Guru SD-SMP Se-Kabupaten Pohuwato Jalani Swab Test

Dulohupa.id– Sebanyak 117 orang guru tingkat SD dan SMP di Kabupaten Pohuwato jalani swab tes. Swab tes di lakukan sebagai upaya untuk melakukan pelacakan penyebaran covid-19 di kalangan guru SD dan SMP di Pohuwato.

Sekretaris Satgas Covid-19 Pohuwato, Ramon Abdjul menerangkan, swab tes di lakukan jelang pembukaan kembali aktivitas belajar tatap muka di Kabupaten Pohuwato.

“Memang ada 117 orang guru SD dan SMP yang di swab kemarin, sebagai upaya pelacakan penyebaran covid-19 yang di lakukan pemerintah kepada guru-guru tersebut. Juga sebagai kesiapan terhadap tenaga pendidik saat menghadapi pembukaan sekolah nantinya.” ujar Ramon kepada Dulohupa.id, Selasa (5/1).

Ramon juga menjelaskan, salah satu syarat pembukaan sekolah ialah seluruh tenaga pendidikan harus dilakukan swab. Hal ini agar di ketahui ada berapa orang guru yang terlacak positif covid-19.

“Salah satu syarat sekolah akan di buka, seluruh tenaga pendidikan akan di lakukan swab. Meskipun rencana pembukan sekolah SD dan SMP di Pohuwato kemarin di batalkan karena peningkatan kasus covid-19 kemarin. Tapi, pelacakan ataupun tes swab terus di laksanakan kepada tenaga pendidik di Pohuwato,” terangnya.

Sementara itu, Kepala Dinas Pendidikan Pohuwato, Lusiana Bouti mengatakan, tes swab di lakukan untuk mendeteksi tingkat kesehatan guru dan tenaga pendidik di Pohuwato.

“Swab ini di lakukan kepada seluruh guru SD dan SMP di Pohuwato. Untuk melihat sejauh mana kesiapan tenaga pendidik dari segi kesehatan mereka.” ujarnya.

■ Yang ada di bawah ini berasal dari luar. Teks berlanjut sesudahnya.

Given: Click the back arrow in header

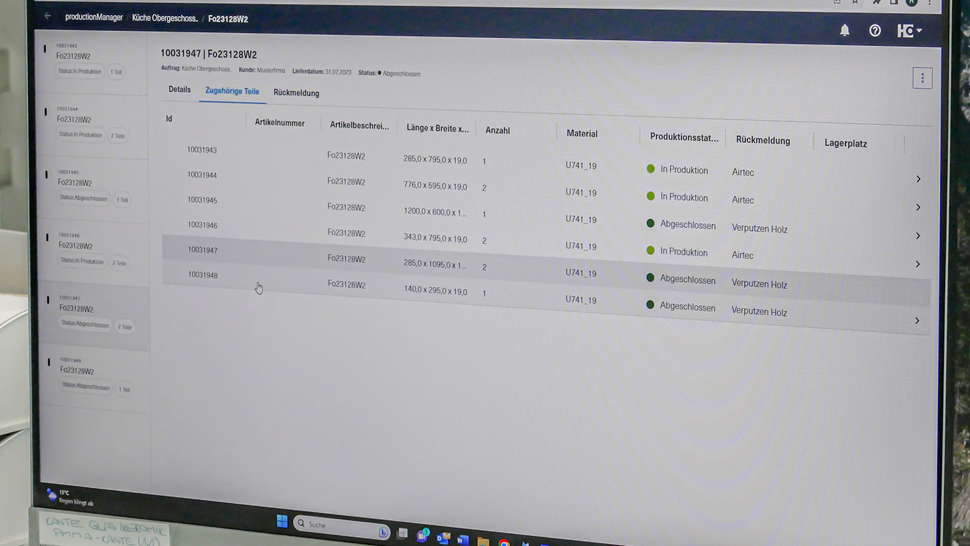Looking at the screenshot, I should [48, 16].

Lusiana juga menyampaikan, jika hasilnya sudah keluar dan ada yang positif dengan jumlah yang sangat banyak. Maka kebijakan pembukaan kembali sekolah akan di tunda.

“Kalau misalnya yang positif hanya sedikit, seperti halnya dalam satu sekolah itu hanya 1 orang. Kemungkinan besar akan di buka tapi harus menunggu kajian bersama dengan pemerintah daerah. Tapi harapannya semua guru yang di lakukan tes swab hasilnya negatif Covid-19, dan wilayah Pohuwato kembali ke zona hijau dan sekolah sudah bisa dibuka kembali,” harap Lusiana.